Maganda (The Lout) --
in a speedy-speech misunderstanding
You may remember our contention (expressed in Turkish Translations can be confusing...) that the translation of Turkish conversations (into English) sometimes requires knowledge of the conversation's context. By that we mean
before you can make an unconfused conversation translation, you need to know what the people are talking about, in the first place. (We give examples of what we mean at: Turkish Ambiguities, More Turkish Ambiguities, Avoiding Turkish Ambiguities and elsewhere.)
We further contend that this requirement arises mostly because of the relative smallness of the basic Turkish vocabulary -- which causes native Turkish speakers to assign multiple ambiguous meanings to the (relative few) available words.
But it also arises because of the blazing fast speed with which many Turks speak. So fast, in fact, that syllables run together or get muffled or dropped altogether -- changing the meaning of a crucial word and thereby the meaning of the entire sentence, in the blinking of an eye... The dialog in the example comic strip (above right) illustrates the problem quite nicely.
In the comic strip, "Maganda, The Lout" has entered a clothing-store and is conversing with the clothing-salesman of the Men's Department...
Maganda: I'd like to buy a pair of underpants/undershorts.
Clothing Salesman (with a pleasant welcoming smile): Do you wear briefs (jockey-style undershorts), sir?
This simple question is entirely misunderstood by Maganda... Why? Because when Turks speak to each other in their naturally ultra-fast speedy-speech, the sounds of the Turkish words slip (briefs) and silip (a form of the verb silmek; to wipe) are identical in Turkish.
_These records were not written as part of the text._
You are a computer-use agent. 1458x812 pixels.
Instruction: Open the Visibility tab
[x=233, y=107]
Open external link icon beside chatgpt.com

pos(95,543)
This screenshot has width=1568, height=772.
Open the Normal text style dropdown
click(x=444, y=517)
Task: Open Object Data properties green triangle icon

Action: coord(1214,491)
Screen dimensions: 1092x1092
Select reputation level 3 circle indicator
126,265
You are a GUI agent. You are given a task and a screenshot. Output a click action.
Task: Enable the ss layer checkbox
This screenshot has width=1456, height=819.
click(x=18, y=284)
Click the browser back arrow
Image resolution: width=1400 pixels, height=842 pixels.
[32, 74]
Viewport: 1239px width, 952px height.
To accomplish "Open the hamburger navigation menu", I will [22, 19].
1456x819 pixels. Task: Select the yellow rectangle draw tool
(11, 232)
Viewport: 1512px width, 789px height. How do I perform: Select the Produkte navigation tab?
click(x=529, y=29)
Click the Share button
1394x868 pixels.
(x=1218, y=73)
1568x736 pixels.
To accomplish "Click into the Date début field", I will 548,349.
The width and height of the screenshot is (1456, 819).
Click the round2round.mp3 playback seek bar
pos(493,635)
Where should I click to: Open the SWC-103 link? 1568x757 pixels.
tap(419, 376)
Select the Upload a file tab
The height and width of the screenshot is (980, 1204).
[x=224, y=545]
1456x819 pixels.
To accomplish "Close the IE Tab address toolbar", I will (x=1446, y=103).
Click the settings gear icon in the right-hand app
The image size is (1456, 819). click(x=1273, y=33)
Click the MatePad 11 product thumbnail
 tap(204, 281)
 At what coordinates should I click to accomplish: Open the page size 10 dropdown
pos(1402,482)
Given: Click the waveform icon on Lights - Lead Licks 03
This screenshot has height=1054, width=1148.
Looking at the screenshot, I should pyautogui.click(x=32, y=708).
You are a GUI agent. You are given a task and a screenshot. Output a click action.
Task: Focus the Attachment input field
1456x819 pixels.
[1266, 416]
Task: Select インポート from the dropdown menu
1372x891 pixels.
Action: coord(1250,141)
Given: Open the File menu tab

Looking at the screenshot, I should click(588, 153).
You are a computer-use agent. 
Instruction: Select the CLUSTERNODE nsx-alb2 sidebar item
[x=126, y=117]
So The Lout is confused and thinks the salesman means, "Do you wipe (your butt) and then wear your briefs?" To which the Lout dumbly replies...
Maganda: You know...It's hard to say one way or the other. Sometimes I wipe and then wear, sometimes I don't wipe.
Clothing Salesman: (Now the salesman is confused too, and gives a deer-in-the-headlights look of bewilderment.)
For those who find this Maganda cartoon's scatological reference a little off-putting, we apologize, and even admit that Maganda makes us grimace sometimes too. But we're not here to judge him, just to explain him to you, dear reader -- with the aim of helping you through the maze of your own Turkish translation requirements. And, we'll 'bet the farm' that this cartoon will provide you an unforgettable 'memory hook' for those two Turkish words (slip and silip), for years to come.